Nuovo ritorno in grande stile per la Crew Dragon. Nella notte del 2 maggio l’equipaggio a bordo della navetta di SpaceX è tornato in sicurezza sul nostro pianeta con uno splashdown nel Golfo del Messico, dopo cinque mesi e mezzo trascorsi sulla Stazione Spaziale Internazionale – di cui un’ultima settimana parecchio affollata. È il secondo ammaraggio in meno di un anno dai tempi del programma Apollo, dopo lo storico successo della missione Demo-2 lo scorso agosto. E visto che l’azienda di Elon Musk non fa che collezionare primati, quello di ieri è stato anche il primo splashdown notturno dai tempi della missione lunare Apollo 8 nel 1968.

Il ritorno dell’equipaggio della Crew-1, composto da Michael Hopkins, Victor Glover e Shannon Walker della Nasa e da Soichi Noguchi della Jaxa, ha segnato così il successo della prima missione completamente operativa sulla Iss a bordo di un veicolo privato. Una svolta epocale, che ha inaugurato un nuovo taxi verso la casa spaziale oltre alla Soyuz russa.

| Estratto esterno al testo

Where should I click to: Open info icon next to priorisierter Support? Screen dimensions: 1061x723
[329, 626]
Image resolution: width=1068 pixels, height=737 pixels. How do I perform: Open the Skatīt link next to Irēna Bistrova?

Ma se SpaceX ha restituito agli Stati Uniti l’autonomia dalla Russia in materia di volo umano, ha anche aperto una nuova porta d’accesso internazionale allo spazio. Se contiamo anche l’equipaggio della Crew-2 giunto sulla Iss a fine aprile, SpaceX ha infatti oggi all’attivo lanci che rappresentano le agenzie spaziali statunitense, giapponese ed europea. La grande assente è proprio la Russia, che al momento resta ancorata alla sua Soyuz. Nonostante mesi di negoziati in corso, Nasa e Roscosmos non hanno ancora trovato un accordo su un sistema di scambio di posti per i viaggi verso la Iss. Sarà il tempo a stabilire se a rallentare i negoziati siano semplici questioni burocratiche o disaccordi sostanziali.

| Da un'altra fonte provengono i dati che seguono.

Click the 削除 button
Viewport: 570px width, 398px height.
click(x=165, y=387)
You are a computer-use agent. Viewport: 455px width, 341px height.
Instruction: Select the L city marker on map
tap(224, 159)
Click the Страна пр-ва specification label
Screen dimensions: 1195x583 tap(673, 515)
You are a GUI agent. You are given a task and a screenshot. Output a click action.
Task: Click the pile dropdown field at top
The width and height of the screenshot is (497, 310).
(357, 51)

Quel che ormai sembra certo è che l’ultra ventennale collaborazione tra Stati Uniti e Russia pare destinata a esaurirsi in orbita bassa: Nasa e Roscosmos hanno entrambe come prossimo obiettivo la Luna, ma in squadre diverse. Chissà che il mancato accordo sulla Iss non sia un primo segnale di una nuova corsa allo spazio.